The wildlife sanctuary is rich in fauna. A total of 36 species of mammals, 219 species of birds, 38 species of reptiles, 15 species of amphibians, 168 species of butterflies, and 15 species of spiders have been documented.

==Disturbance and threats==
In May 2005, at the 15th Annual Meeting of Early Bird, a local NGO warned the Assam government about the danger of losing the wildlife sanctuary in the future.

The main threats to wildlife are encroachment, dumping of garbage, and deforestation.

The NGO requested that the government prevent the encroachment on wild animals and also called for a ban on the dumping of garbage in the wetlands.

==Present status==
Groups have been constantly demanding the upgrading of Garbhanga-Rani Reserved Forests into a wildlife sanctuary for its better protection and care.

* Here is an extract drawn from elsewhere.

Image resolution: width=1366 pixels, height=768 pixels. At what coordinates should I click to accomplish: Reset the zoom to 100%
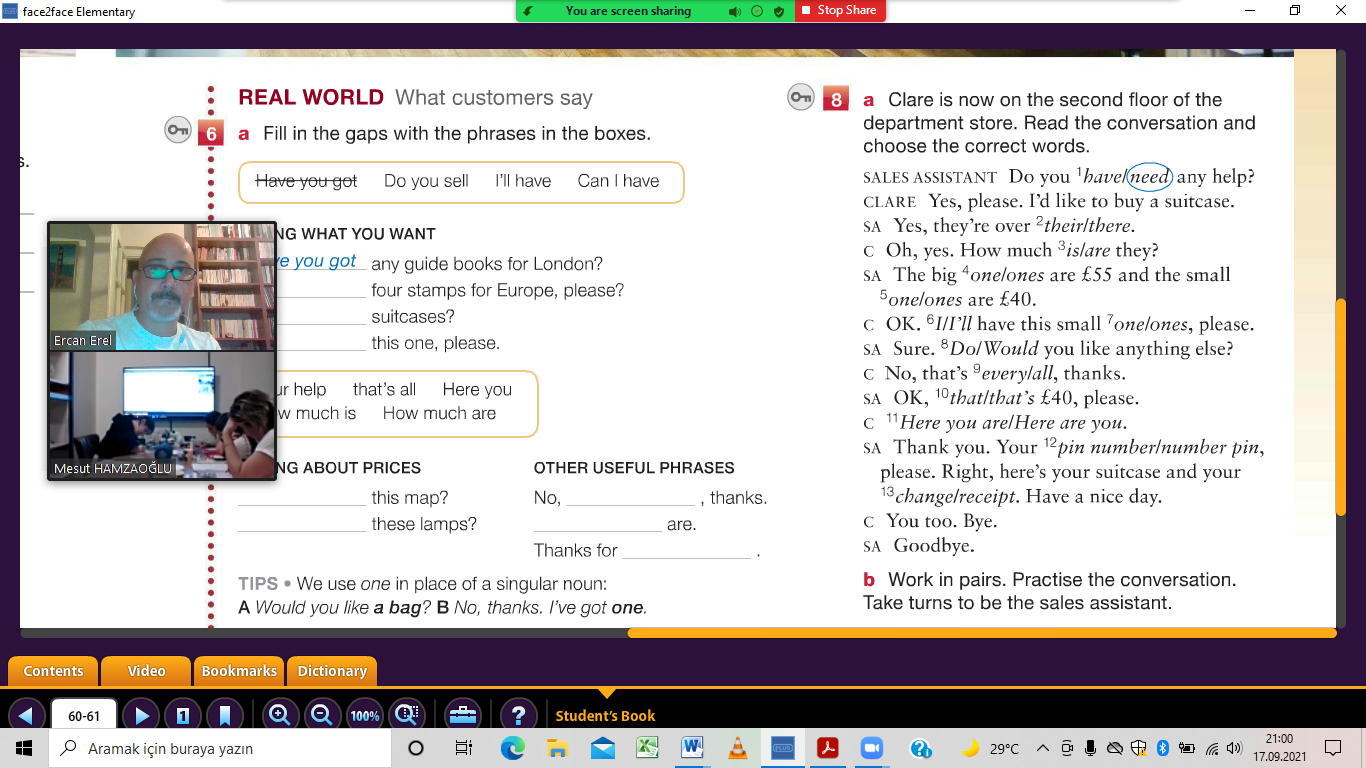365,715
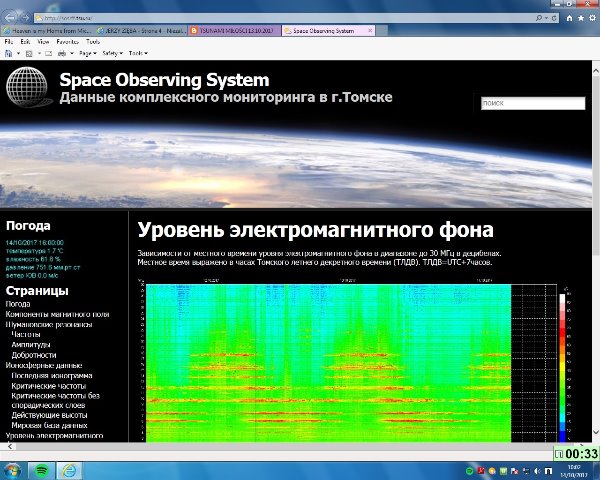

- Hydrological considerations – Protection of the watershed areas of Guwahati city and its adjacent areas would regulate water flow, maintain water quality and nutrient cycles, and prevent soil erosion and sedimentation.
- Genetic and species considerations – Protection of wild gene pools of flora and diverse avian, mammalian, reptilian, and other fauna.
- Ethnobotanical considerations – Protection of medicinal plants traditionally used by tribal communities residing in and around the forested areas.
- Economic considerations – Protection and maintenance of the areas with high scenic value for eco-tourism, which would provide economic opportunity to ethnic tribal inhabitants.

===Declared a wildlife sanctuary===
On 7 April 2022, in the Assam Gazette, the governor of Assam proposed that Garbangha Reserved Forest should be declared a wildlife sanctuary, which made it the 25th wildlife sanctuary in Assam.